Data for review =
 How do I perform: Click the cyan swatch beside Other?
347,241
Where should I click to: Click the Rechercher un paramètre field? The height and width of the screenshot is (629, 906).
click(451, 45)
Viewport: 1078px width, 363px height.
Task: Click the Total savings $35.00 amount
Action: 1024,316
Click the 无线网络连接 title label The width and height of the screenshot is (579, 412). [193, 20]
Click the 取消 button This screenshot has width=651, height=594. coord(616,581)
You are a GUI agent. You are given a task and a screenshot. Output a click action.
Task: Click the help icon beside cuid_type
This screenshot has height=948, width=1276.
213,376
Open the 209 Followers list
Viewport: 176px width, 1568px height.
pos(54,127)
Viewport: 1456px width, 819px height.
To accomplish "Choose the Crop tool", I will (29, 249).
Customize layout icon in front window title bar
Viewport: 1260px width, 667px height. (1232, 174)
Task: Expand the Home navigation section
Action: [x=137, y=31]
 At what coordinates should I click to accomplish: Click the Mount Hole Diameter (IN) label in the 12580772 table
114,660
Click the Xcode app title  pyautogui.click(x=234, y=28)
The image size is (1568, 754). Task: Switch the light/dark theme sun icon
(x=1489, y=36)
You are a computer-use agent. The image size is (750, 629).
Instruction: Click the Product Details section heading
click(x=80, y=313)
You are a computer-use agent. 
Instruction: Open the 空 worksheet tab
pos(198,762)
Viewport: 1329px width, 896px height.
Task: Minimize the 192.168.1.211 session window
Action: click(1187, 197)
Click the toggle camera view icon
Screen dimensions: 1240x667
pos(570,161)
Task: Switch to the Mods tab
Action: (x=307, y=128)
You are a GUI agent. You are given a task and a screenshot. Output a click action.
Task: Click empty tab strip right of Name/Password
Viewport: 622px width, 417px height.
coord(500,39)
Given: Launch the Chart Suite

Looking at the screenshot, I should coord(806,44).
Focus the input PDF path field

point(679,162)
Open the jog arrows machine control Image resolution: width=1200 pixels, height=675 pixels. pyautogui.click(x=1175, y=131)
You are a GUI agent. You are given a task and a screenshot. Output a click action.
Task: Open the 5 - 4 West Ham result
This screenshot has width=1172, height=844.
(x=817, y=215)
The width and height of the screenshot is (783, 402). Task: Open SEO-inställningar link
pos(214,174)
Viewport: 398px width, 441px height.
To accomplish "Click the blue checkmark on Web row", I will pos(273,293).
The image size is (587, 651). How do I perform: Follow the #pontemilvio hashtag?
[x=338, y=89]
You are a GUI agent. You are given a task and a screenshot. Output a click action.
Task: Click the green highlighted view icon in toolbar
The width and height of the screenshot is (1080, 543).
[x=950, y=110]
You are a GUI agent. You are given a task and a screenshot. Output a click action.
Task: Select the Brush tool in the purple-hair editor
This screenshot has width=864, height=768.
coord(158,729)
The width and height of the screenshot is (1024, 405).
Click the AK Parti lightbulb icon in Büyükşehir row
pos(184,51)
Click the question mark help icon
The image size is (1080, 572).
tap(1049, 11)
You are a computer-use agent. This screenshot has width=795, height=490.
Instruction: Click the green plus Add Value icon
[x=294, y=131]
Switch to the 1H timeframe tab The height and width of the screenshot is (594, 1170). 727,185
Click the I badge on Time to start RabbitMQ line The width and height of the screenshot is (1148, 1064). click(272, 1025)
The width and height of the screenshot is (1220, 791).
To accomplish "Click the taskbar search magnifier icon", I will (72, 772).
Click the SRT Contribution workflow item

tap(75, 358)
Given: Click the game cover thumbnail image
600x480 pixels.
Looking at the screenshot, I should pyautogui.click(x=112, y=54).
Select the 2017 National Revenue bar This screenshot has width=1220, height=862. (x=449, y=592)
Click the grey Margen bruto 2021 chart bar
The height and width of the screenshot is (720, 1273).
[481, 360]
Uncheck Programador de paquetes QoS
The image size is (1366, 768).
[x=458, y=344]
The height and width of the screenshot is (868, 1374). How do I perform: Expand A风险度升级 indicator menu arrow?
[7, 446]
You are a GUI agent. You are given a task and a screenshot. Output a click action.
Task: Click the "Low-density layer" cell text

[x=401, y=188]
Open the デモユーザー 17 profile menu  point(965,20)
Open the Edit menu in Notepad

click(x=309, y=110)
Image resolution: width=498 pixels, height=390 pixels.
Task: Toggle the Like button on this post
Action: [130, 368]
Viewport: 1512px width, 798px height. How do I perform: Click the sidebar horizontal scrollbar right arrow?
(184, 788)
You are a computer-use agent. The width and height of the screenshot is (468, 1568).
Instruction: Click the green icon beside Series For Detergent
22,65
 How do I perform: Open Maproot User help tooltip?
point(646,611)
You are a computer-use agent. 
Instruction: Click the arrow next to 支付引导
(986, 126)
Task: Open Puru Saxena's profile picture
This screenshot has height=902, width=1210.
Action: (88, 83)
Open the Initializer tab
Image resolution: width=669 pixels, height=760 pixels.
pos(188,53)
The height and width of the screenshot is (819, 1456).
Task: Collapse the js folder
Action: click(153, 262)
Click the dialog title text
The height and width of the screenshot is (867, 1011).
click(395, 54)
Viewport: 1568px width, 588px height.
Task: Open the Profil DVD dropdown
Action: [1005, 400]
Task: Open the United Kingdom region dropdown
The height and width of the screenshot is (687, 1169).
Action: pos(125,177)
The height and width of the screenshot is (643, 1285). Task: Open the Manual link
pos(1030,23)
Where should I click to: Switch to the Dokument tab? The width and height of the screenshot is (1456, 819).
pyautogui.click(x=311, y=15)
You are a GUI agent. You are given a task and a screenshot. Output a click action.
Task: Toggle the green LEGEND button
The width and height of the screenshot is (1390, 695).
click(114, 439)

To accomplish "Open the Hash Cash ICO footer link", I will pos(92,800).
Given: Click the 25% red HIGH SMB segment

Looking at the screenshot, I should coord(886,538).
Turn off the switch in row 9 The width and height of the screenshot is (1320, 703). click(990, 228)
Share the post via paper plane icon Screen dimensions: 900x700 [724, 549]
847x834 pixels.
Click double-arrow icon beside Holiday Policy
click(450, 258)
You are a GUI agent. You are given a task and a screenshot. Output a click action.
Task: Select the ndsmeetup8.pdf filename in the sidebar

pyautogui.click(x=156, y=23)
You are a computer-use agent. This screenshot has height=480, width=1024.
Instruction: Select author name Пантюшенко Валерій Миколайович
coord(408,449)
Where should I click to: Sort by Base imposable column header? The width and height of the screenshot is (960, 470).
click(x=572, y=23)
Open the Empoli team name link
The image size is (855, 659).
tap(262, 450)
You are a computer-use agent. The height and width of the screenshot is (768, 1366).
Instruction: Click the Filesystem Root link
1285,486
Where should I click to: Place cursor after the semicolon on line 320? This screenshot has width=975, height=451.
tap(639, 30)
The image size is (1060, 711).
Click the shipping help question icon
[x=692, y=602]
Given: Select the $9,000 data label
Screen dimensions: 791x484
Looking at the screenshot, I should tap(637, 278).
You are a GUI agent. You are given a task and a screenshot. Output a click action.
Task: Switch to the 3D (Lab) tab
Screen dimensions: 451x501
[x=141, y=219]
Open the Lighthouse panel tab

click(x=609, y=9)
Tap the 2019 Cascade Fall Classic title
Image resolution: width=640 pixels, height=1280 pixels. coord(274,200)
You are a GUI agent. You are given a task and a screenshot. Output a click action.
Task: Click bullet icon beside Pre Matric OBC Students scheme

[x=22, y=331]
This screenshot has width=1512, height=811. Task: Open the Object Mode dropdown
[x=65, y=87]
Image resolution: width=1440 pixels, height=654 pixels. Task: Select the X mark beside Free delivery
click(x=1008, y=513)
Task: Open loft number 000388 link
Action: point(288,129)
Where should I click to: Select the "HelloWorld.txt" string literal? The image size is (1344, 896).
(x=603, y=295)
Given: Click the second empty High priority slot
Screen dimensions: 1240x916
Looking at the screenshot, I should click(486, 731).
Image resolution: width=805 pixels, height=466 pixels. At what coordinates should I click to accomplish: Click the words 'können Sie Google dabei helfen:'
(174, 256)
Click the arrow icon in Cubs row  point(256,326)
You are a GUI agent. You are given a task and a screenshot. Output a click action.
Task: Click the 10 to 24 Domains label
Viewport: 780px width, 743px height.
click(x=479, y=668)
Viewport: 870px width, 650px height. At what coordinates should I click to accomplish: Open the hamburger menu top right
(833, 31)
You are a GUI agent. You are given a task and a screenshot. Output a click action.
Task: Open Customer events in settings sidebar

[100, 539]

Required work = Among the lines above, find the one with "Instruction: Click the green icon" and the one with "Task: Open Puru Saxena's profile picture". Quote both and everything between them, exactly.

Response =
Instruction: Click the green icon beside Series For Detergent
22,65
 How do I perform: Open Maproot User help tooltip?
point(646,611)
You are a computer-use agent. 
Instruction: Click the arrow next to 支付引导
(986, 126)
Task: Open Puru Saxena's profile picture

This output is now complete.